Task 5: Write class Player

Now write the abstract class Player. You will probably be able to implement some methods completely. Other methods you won’t be able to complete at all—they are abstract. In those methods, the body should simply say

raise NotImplementedError

Be sure to include a complete class docstring. (You can look at class NumberGame for a reminder of what they look like.) Your docstring should warn that the Player class is abstract and should not be instantiated. You do not need to include doctest examples.

Task 6: Implement class RandomPlayer

Now that we have a Player class, we need one or more child classes that can complete its unimplemented method(s).

Implement class RandomPlayer as a subclass of Player (review how to do this if you aren’t sure). Any Player methods that were not implemented must be overridden here in class RandomPlayer.

We have imported module random for you. You will find the function random.randint handy—if you aren’t sure how to use it, import it in the Python console and call help on it to learn more!

Task 7: Make the whole thing run

Even though you only have one kind of player, you can still make the program run. Fill in the missing part in make_player to so that it creates a RandomPlayer. (Later, we’ll let the user choose from among the three types of player.)

Run your game! It should be fun to watch two random players battle it out.

There will likely be small glitches to fix, but they will be things like forgetting an argument, and shouldn’t be hard to fix. Read the error messages carefully—they include very precise information about what’s wrong.

Task 8: Add class UserPlayer

Now implement UserPlayer. If you have time, ensure that the user’s moves are legal. But if you are running out of time, don’t bother with that. It’s more important to get the other steps done.

Once you have UserPlayer done, update make_player so it gives the user a choice between the two kinds of player that you have implemented.
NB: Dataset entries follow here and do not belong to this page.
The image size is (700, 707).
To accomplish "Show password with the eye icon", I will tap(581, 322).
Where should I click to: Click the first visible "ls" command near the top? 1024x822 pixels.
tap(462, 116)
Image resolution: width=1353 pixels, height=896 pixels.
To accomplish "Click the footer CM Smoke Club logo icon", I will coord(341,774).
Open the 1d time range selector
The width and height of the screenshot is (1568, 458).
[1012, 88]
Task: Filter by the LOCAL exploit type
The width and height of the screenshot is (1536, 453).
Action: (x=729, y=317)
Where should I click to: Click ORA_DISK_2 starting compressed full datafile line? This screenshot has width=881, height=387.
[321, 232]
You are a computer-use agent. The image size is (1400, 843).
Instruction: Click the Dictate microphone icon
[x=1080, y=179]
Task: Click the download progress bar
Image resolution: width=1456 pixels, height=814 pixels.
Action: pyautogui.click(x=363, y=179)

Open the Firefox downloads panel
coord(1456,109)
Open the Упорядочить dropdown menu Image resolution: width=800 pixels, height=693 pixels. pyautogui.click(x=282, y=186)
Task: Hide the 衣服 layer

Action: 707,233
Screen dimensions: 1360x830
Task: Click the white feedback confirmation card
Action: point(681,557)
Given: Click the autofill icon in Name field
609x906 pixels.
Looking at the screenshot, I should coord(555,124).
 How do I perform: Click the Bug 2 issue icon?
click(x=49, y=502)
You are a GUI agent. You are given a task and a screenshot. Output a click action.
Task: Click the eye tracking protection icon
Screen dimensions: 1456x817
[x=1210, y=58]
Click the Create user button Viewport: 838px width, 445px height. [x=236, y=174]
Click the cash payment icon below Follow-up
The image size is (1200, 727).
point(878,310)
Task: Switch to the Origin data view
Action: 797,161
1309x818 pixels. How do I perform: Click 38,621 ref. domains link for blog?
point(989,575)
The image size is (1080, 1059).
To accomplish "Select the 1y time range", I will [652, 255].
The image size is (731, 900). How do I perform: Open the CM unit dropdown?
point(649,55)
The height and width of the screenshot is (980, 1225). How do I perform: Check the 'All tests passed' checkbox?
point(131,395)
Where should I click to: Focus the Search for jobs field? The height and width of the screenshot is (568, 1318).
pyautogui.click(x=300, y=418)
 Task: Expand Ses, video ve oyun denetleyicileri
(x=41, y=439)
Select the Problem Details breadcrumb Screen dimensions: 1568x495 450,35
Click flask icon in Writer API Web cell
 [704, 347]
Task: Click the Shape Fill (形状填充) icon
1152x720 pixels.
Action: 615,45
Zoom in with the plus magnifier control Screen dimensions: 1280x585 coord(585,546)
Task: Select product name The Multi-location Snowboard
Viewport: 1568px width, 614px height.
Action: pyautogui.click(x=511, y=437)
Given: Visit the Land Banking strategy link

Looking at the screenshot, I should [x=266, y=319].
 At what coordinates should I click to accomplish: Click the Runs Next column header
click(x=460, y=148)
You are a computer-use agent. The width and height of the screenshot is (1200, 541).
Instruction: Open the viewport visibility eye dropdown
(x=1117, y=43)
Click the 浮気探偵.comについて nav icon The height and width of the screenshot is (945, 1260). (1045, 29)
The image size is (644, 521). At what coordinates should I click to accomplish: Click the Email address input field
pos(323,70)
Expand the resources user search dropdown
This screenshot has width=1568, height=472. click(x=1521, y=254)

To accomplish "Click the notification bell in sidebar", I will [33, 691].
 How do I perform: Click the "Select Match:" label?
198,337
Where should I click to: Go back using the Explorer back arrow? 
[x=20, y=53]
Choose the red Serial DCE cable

Try playing your game with one user player and one random player. We hope you can beat the random player!

Additional tasks

If you still have time before this week’s quiz, you can work on the following tasks.

A strategic player

Next, add class StrategicPlayer.

If you haven’t figured out a winning strategy yet, discuss it with some other students. You should be able to figure out a strategy for the game with goal 21, minimum move 1 and maximum move 3 that will guarantee you win if you go first. Even if you go second, if your opponent makes a poor choice you can guarantee a win.

If you have that “21-1-3” version of the game figured out, try generalizing the strategy to work for any goal, minimum and maximum. (How should you design the code if you can only offer a StrategicPlayer for the 21-1-3 version of the game?)

Once you have StrategicPlayer implemented, update make_player one last time to give the user the choice of this third kind of player. Try running the game with a strategic and a random player. Does the strategic one always win?

Tracking and reporting a player’s record

Because our program allows many rounds of the game to be played, it would be nice to track the record of each player: how many games the player has played, and how many of those games they won.

Add to your code to keep track of this information, using new attributes on the Player class to do so.

Then, add a method to the Player class to report the player’s name and record. But there’s a twist! Rather than calling the method like so:

print(p1.report())

wouldn’t it be nice to say just:

print(p1)

In fact you can! If you name your method __str__ and make it return a string, Python will automatically call it whenever you ask to print an object of this type. __str__ is one of Python’s “special methods.” These are methods that you can call using special syntax or built-in functions like print rather than the usual dot notation.